Material provided:

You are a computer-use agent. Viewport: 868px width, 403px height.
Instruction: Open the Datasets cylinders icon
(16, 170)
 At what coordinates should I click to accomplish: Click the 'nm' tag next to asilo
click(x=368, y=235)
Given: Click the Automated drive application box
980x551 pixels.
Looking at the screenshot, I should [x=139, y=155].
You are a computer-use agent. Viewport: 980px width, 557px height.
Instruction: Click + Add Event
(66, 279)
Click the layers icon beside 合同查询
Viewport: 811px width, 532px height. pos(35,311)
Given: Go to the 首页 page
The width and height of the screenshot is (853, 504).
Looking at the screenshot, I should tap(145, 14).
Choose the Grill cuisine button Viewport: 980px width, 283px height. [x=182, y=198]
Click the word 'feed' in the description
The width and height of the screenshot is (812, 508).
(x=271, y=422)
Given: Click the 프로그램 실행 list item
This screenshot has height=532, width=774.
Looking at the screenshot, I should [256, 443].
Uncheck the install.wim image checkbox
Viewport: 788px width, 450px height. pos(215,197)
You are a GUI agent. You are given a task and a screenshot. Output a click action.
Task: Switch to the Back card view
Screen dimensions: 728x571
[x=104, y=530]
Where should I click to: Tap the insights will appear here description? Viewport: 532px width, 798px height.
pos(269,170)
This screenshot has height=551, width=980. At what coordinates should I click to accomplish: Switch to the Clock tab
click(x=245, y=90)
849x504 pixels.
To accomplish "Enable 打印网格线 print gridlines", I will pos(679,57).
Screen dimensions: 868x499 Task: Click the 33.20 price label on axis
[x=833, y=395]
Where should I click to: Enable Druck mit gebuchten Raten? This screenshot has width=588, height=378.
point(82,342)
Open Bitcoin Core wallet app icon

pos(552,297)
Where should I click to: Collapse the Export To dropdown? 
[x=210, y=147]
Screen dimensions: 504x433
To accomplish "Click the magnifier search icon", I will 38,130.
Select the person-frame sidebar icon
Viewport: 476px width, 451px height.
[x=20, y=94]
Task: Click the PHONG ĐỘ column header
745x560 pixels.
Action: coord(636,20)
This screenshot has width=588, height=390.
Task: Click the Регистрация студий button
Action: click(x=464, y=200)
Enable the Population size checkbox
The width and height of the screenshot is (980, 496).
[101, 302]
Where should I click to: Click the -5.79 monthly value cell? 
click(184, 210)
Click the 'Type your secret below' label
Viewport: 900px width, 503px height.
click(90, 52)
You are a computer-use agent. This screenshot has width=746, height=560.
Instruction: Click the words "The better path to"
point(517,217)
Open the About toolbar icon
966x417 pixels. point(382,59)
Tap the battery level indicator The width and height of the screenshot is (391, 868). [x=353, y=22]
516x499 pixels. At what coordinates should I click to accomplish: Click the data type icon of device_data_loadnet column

Goal of the exercise:
Return nothing but the lines from the top of the records above through the line that has "Given: Click the Automated". Keep each one exact.

The completed task:
You are a computer-use agent. Viewport: 868px width, 403px height.
Instruction: Open the Datasets cylinders icon
(16, 170)
 At what coordinates should I click to accomplish: Click the 'nm' tag next to asilo
click(x=368, y=235)
Given: Click the Automated drive application box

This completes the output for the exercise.